--- Selected excerpt ---

Greatest hits album by Falco
- Released: 2 January 2007 (Austria) 8 January 2007 (non-German-speaking European countries) 2 August 2007 (non-European countries)
- Recorded: 1981–2006
- Genre: Pop-rock; pop rap;
- Label: Sony BMG

Falco chronology
| Verdammt wir leben noch (1999) | Hoch wie nie (2007) | Einzelhaft (25th Anniversary Edition) (2007) |

= Hoch wie nie =

2007 greatest hits album by Falco

Hoch wie nie (loosely translated, Higher Than Ever Before) is a posthumously-published greatest hits album by Austrian musician Falco, who died in 1998. The Longplayer was published on Falco's 50th birthday. It was released in two versions. The limited edition additionally contains the song "Urban Tropical" (original flipside of the "Rock Me Amadeus" single from 1985), which was only available on vinyl before. There is also a DVD with the same name, which is a documentary about Falco's life and career. In the non-European countries the album was released on 2 August 2007.

Professional ratings
Review scores
| Source | Rating |
| AllMusic |  |

==Track listing==

===CD 1===
1. "Der Kommissar"

---

_Goal A_:
Could you reproduce the Hoch wie nie text word for word from "- Recorded: 1981–2006" up to and including "2 August 2007."?
_Goal B_:
How would you render this sentence from the Hoch wie nie text in French: "There is also a DVD with the same name, which is a documentary about Falco's life and career."
_Goal C_:
Can you turn the paragraph of the Hoch wie nie text that begins "Hoch wie nie (loosely translated" into a short bulleted list that keeps its main facts?
The records have no connection to the Hoch wie nie text.

--- Data entries ---

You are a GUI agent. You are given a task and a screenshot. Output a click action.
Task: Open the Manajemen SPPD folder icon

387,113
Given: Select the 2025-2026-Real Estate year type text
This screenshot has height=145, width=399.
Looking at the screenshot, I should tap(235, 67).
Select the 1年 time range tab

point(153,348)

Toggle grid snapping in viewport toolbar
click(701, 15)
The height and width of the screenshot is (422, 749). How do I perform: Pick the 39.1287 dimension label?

---

_Full answer A_:
- Recorded: 1981–2006
- Genre: Pop-rock; pop rap;
- Label: Sony BMG

Falco chronology
| Verdammt wir leben noch (1999) | Hoch wie nie (2007) | Einzelhaft (25th Anniversary Edition) (2007) |

= Hoch wie nie =

2007 greatest hits album by Falco

Hoch wie nie (loosely translated, Higher Than Ever Before) is a posthumously-published greatest hits album by Austrian musician Falco, who died in 1998. The Longplayer was published on Falco's 50th birthday. It was released in two versions. The limited edition additionally contains the song "Urban Tropical" (original flipside of the "Rock Me Amadeus" single from 1985), which was only available on vinyl before. There is also a DVD with the same name, which is a documentary about Falco's life and career. In the non-European countries the album was released on 2 August 2007.

_Full answer B_:
Il existe aussi un DVD du même nom, qui est un documentaire sur la vie et la carrière de Falco.

_Full answer C_:
- Posthumous greatest hits album by Austrian musician Falco, who died in 1998; the title loosely translates as "Higher Than Ever Before."
- Published on Falco's 50th birthday.
- Released in two versions. The limited edition adds "Urban Tropical," the original flipside of the 1985 "Rock Me Amadeus" single, previously available only on vinyl.
- A DVD of the same name is a documentary about Falco's life and career.
- Released in non-European countries on 2 August 2007.